From Marquand, you pick up highway D, which winds southeast down to Grassy, MO. There you get on highway H. The other roads had really nice pavement; H is very rough and pebbly. I took H to FF, another pebbly road, and from there got on 51 north to Marble Hill. Marble Hill is the home of the Bollinger County Museum of Natural History. I rode up the really steep hill to it, only to find the sign saying it’s open Thursday, Friday, and Saturday afternoons. Not Sunday. However, the same door also had a sign saying “OPEN”, and when I tried the door it was unlocked. So I went inside and checked it out. There was nobody there. The gift shop was open, with merchandise sitting around. The big donations jar, half full of money, was sitting out on the reception desk. I think they didn’t mean to leave the door open. I decided it was a bad idea to be wandering around there, so I slipped out again, after taking a few pics.

Apparently they’ve found some dinosaur fossils in Bollinger county. This is a display of how you prepare dino bones.

Anyway, from Marble Hill, I toook 34 northeast a couple of miles (too much traffic), then B to Scopus. From Scopus, M to state highway 51, and 51 back up to A outside Patton. Total mileage: 60 almost exactly.
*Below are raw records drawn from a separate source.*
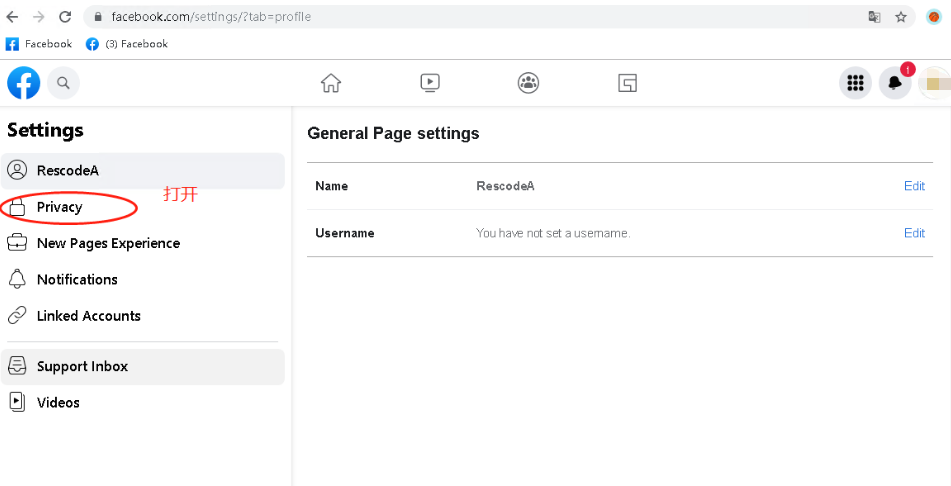This screenshot has height=486, width=951.
Task: Select Notifications in the settings sidebar
Action: coord(77,280)
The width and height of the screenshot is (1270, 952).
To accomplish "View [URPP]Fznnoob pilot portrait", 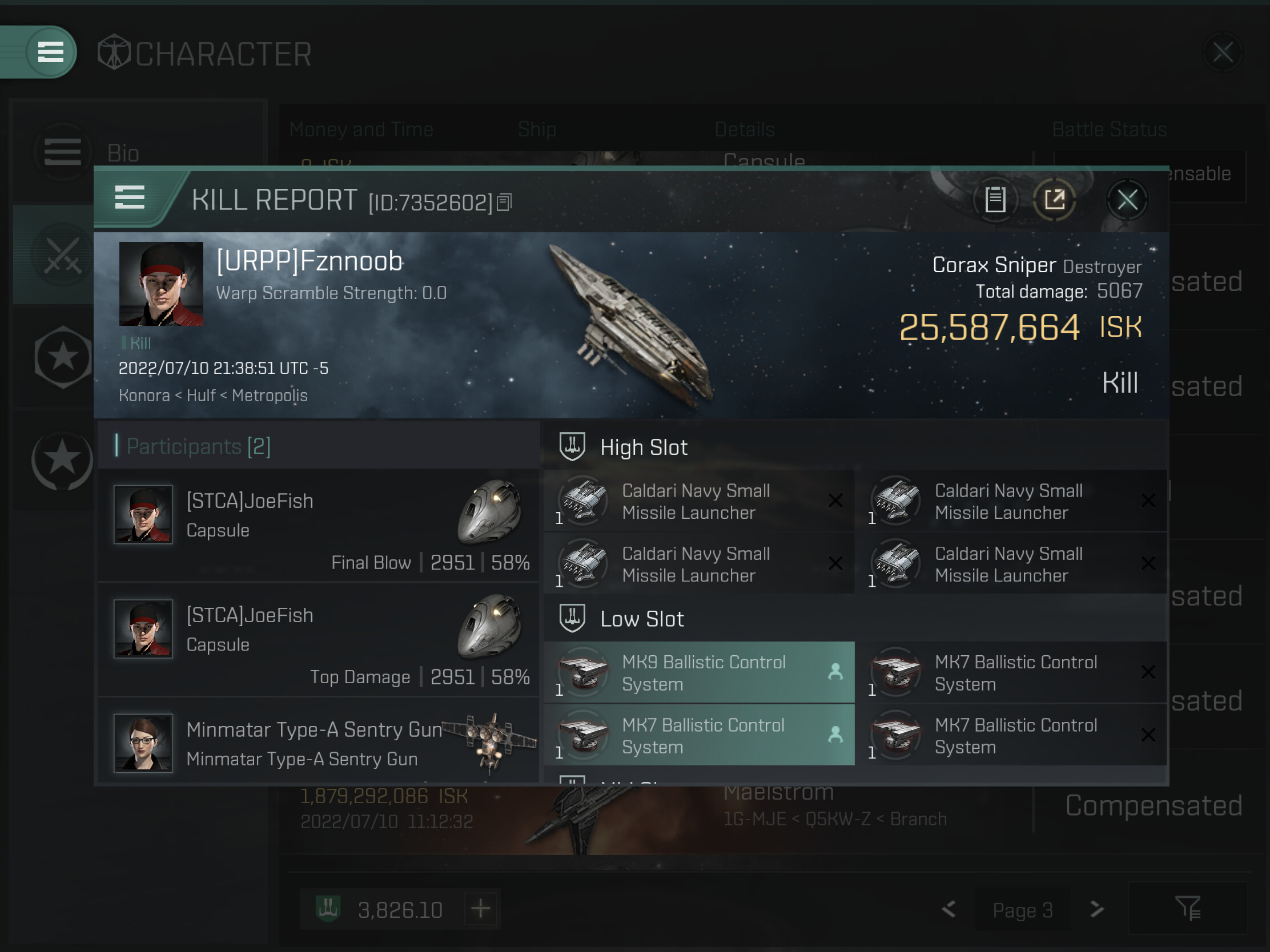I will point(161,284).
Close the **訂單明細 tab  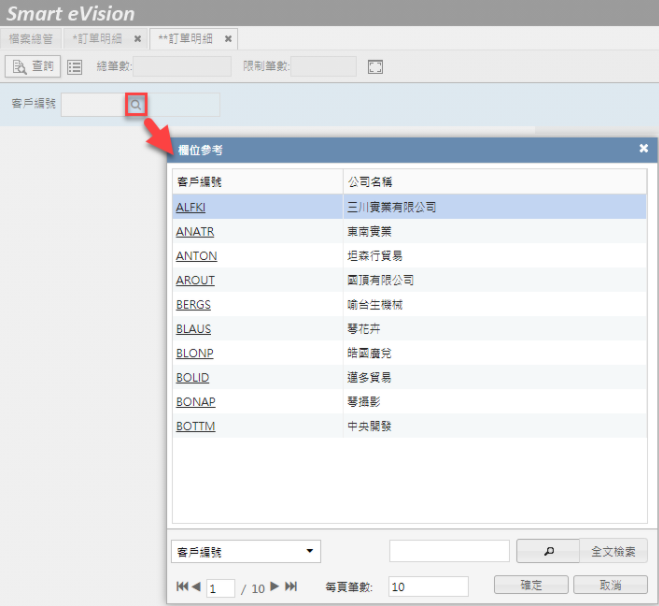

*I got carried away at the University’s surplus auction one time and came home with about 50 of those maps that hang over the blackboard and roll up like window shades. Hey, we live in a schoolhouse.

Cabell flies away; Betsy is impossible to live with

Saturday, August 12th, 2006

So I took Cabell to the airport this morning, and apparently she got to her plane okay.  I think that delays aren’t so bad now that most people know that they can’t have liquids in their carry-on luggage.

When I got back it was early afternoon, so I continued on to Cape and stopped in to see Betsy.  June took the opportunity to go out and do some shopping — i.e. to get away from Betsy.  Betsy’s driving her nuts.  She spent most of the time while June was out complaining to me about how June does basically everything wrong, such as putting things in the wrong places, etc., etc.  I did point out that June is the only reason she’s able to live in her apartment instead of the hospital, but she doesn’t seem to see that as sufficient reason to learn to deal with having another person in her home.  Aaargh.

Oh, and Legba and probably Pandora are both in the heating ducts somewhere.  I’m hoping they’ll come out at night.  I’m leaving the lights on in the basement so they can find their way.